- PROBLEM DETAILS -
Output the records below exactly, beginning at the first line of the records and continuing through the line that contains "tap(559, 485)", with both of those lines included.

- Element lookup records -
_ _ _
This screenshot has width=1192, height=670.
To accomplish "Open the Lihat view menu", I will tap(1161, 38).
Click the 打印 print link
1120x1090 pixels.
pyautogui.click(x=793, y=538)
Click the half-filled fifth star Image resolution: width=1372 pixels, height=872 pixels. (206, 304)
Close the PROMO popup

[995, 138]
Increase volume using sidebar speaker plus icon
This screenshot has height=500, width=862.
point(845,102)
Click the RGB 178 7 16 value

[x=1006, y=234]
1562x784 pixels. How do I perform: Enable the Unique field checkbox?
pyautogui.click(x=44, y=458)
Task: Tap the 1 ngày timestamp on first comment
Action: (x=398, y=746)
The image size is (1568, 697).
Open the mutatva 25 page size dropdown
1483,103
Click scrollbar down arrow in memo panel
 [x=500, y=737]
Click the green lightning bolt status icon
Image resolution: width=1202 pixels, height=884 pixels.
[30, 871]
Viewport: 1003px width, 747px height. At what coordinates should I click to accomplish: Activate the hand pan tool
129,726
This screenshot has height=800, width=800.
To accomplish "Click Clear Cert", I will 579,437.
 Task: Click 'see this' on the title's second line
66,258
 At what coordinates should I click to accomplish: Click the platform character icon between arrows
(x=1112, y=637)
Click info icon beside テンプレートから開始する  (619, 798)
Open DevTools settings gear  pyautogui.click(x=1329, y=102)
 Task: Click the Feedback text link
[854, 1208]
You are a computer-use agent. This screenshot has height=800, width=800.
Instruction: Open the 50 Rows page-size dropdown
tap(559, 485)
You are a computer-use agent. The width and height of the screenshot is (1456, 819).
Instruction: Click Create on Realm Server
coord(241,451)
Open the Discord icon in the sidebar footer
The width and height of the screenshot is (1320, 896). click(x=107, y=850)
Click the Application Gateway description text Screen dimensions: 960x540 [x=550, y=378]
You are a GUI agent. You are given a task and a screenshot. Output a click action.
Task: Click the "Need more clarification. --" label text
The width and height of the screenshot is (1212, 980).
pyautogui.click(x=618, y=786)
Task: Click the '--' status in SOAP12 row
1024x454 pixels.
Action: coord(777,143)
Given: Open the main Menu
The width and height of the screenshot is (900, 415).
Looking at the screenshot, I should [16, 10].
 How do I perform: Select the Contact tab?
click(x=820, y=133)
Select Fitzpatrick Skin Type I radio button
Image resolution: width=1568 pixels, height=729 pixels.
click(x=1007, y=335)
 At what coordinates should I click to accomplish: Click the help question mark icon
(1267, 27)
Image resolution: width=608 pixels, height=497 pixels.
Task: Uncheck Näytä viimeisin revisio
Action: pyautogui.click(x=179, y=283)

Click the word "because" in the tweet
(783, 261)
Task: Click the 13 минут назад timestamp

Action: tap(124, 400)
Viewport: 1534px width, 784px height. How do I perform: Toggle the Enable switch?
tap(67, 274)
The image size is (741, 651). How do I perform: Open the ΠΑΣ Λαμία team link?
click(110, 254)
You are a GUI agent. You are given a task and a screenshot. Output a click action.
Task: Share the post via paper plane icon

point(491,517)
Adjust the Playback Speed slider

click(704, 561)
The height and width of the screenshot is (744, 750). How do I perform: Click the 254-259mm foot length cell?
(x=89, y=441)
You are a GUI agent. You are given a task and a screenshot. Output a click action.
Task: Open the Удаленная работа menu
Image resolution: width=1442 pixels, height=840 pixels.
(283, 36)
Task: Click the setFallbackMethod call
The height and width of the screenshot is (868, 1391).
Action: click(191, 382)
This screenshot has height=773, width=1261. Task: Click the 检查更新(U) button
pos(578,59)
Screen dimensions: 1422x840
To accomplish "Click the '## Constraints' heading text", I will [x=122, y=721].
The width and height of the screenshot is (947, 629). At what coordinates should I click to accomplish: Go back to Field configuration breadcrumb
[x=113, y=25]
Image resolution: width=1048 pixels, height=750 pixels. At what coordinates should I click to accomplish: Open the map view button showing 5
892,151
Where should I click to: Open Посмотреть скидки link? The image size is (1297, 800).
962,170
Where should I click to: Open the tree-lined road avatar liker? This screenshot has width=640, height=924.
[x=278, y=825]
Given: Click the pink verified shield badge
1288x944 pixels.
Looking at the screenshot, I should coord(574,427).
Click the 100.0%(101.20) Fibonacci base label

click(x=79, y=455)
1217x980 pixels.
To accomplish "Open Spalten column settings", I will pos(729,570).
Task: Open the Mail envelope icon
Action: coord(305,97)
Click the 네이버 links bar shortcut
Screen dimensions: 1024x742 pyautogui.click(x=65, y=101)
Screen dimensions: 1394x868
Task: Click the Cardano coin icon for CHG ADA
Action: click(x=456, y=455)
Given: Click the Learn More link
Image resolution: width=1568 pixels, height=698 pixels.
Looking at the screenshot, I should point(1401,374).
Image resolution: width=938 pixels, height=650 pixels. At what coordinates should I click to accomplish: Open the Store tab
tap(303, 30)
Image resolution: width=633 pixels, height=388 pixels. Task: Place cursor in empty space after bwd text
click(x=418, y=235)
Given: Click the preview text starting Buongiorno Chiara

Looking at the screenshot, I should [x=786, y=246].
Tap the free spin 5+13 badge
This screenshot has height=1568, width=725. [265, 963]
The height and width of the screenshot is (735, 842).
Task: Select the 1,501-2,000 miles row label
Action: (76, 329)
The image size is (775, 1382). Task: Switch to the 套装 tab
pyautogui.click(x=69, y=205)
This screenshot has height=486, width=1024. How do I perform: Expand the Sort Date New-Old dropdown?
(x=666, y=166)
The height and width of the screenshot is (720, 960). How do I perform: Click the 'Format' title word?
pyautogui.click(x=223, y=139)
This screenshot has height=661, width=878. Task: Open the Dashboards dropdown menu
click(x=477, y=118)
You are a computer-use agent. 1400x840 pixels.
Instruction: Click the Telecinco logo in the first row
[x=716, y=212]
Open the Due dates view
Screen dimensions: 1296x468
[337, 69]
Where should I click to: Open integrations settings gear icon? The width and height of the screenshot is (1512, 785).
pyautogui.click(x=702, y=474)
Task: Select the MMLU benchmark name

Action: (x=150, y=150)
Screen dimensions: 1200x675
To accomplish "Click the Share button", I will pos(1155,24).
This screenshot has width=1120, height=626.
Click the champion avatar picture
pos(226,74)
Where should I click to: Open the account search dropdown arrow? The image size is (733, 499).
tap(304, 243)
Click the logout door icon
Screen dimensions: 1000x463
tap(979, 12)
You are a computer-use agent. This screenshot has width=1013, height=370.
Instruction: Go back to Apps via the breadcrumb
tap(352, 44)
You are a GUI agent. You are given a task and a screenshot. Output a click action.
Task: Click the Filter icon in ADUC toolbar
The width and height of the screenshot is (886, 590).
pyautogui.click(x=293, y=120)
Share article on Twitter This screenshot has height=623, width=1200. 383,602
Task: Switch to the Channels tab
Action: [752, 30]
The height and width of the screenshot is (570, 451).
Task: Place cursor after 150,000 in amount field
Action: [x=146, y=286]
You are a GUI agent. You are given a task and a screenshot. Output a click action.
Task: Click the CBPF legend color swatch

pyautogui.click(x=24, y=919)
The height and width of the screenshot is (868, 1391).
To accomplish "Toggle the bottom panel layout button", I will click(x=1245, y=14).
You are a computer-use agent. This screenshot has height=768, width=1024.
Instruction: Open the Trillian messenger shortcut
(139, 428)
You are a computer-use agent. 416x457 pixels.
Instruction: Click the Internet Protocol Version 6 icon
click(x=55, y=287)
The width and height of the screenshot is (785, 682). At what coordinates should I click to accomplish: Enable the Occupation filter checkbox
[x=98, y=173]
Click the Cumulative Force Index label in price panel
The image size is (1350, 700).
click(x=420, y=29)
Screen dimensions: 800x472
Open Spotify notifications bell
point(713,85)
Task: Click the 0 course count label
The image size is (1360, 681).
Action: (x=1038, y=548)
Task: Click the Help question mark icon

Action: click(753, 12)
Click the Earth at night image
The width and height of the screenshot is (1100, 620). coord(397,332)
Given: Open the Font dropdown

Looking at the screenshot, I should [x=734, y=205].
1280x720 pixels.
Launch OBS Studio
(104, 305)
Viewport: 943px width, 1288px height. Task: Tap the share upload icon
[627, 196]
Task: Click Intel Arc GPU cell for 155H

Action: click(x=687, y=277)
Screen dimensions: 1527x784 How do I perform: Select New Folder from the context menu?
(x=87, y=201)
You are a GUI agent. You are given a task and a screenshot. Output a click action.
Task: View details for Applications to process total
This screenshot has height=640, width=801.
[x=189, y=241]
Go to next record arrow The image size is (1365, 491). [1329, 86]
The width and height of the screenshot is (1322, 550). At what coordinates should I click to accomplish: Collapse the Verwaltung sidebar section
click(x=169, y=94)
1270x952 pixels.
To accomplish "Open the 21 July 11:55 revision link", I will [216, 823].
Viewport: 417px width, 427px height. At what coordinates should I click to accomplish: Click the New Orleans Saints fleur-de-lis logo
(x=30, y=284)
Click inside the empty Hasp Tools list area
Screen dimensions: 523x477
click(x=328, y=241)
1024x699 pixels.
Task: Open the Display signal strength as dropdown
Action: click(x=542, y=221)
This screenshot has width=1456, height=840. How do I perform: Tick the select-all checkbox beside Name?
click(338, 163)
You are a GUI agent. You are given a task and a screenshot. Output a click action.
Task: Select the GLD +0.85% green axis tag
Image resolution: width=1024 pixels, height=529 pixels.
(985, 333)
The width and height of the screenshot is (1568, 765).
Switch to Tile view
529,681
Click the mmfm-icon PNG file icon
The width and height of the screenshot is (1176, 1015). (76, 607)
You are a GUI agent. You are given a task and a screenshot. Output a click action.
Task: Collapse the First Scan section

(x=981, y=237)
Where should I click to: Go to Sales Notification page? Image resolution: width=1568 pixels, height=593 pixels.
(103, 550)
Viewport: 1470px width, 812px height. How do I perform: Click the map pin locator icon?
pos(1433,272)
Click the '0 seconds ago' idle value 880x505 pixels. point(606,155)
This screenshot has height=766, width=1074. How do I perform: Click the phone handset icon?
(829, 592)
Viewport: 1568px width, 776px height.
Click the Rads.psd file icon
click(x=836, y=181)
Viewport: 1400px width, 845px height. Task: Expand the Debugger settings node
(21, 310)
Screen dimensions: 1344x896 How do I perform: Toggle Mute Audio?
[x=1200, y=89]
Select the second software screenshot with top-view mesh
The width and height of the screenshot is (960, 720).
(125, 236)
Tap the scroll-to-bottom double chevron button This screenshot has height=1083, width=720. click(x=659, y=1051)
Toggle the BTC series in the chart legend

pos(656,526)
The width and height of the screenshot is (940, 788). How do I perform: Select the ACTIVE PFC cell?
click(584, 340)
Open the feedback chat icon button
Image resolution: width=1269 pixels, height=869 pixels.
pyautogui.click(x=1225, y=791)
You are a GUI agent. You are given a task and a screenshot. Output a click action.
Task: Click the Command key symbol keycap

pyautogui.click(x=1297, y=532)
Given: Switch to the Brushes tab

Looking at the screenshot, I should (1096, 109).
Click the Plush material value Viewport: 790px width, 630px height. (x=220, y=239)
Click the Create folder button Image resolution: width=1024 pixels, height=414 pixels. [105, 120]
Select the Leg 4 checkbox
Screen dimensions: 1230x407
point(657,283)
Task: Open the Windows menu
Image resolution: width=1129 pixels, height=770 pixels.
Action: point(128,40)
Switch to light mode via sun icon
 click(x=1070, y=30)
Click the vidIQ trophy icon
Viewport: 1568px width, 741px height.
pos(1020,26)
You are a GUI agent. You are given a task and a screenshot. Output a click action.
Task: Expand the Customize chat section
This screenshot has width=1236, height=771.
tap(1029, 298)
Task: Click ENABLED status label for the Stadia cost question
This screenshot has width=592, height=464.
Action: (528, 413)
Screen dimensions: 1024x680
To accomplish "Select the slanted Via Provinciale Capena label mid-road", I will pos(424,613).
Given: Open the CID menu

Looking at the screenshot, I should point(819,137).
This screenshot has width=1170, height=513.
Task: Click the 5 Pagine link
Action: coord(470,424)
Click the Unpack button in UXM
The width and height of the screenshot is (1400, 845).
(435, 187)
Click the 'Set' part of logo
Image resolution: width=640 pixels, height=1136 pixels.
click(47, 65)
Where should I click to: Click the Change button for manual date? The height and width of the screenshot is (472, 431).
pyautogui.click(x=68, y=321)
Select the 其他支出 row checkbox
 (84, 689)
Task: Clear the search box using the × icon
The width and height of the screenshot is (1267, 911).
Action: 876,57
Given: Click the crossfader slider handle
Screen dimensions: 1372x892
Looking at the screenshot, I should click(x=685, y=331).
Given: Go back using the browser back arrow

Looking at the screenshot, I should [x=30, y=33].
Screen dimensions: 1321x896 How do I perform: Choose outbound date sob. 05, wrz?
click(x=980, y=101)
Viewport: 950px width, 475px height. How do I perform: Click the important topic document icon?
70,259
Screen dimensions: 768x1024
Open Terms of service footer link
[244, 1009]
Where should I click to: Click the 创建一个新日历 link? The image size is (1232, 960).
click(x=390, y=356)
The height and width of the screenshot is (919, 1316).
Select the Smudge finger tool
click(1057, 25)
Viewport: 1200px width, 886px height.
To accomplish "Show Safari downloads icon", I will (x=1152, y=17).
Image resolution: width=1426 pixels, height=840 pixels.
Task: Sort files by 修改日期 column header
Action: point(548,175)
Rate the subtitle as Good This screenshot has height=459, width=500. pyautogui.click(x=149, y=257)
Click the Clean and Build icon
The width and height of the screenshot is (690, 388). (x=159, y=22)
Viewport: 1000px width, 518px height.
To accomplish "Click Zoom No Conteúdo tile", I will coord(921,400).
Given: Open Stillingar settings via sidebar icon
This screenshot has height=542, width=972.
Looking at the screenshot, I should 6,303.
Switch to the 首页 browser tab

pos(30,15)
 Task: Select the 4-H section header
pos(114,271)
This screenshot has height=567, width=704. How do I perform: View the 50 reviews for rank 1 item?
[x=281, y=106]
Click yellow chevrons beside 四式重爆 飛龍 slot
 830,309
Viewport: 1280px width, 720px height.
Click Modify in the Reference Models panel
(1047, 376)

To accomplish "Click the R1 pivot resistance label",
_ _ _
- REPLY -
This screenshot has width=1192, height=670.
To accomplish "Open the Lihat view menu", I will tap(1161, 38).
Click the 打印 print link
1120x1090 pixels.
pyautogui.click(x=793, y=538)
Click the half-filled fifth star Image resolution: width=1372 pixels, height=872 pixels. (206, 304)
Close the PROMO popup

[995, 138]
Increase volume using sidebar speaker plus icon
This screenshot has height=500, width=862.
point(845,102)
Click the RGB 178 7 16 value

[x=1006, y=234]
1562x784 pixels. How do I perform: Enable the Unique field checkbox?
pyautogui.click(x=44, y=458)
Task: Tap the 1 ngày timestamp on first comment
Action: (x=398, y=746)
The image size is (1568, 697).
Open the mutatva 25 page size dropdown
1483,103
Click scrollbar down arrow in memo panel
 [x=500, y=737]
Click the green lightning bolt status icon
Image resolution: width=1202 pixels, height=884 pixels.
[30, 871]
Viewport: 1003px width, 747px height. At what coordinates should I click to accomplish: Activate the hand pan tool
129,726
This screenshot has height=800, width=800.
To accomplish "Click Clear Cert", I will 579,437.
 Task: Click 'see this' on the title's second line
66,258
 At what coordinates should I click to accomplish: Click the platform character icon between arrows
(x=1112, y=637)
Click info icon beside テンプレートから開始する  (619, 798)
Open DevTools settings gear  pyautogui.click(x=1329, y=102)
 Task: Click the Feedback text link
[854, 1208]
You are a computer-use agent. This screenshot has height=800, width=800.
Instruction: Open the 50 Rows page-size dropdown
tap(559, 485)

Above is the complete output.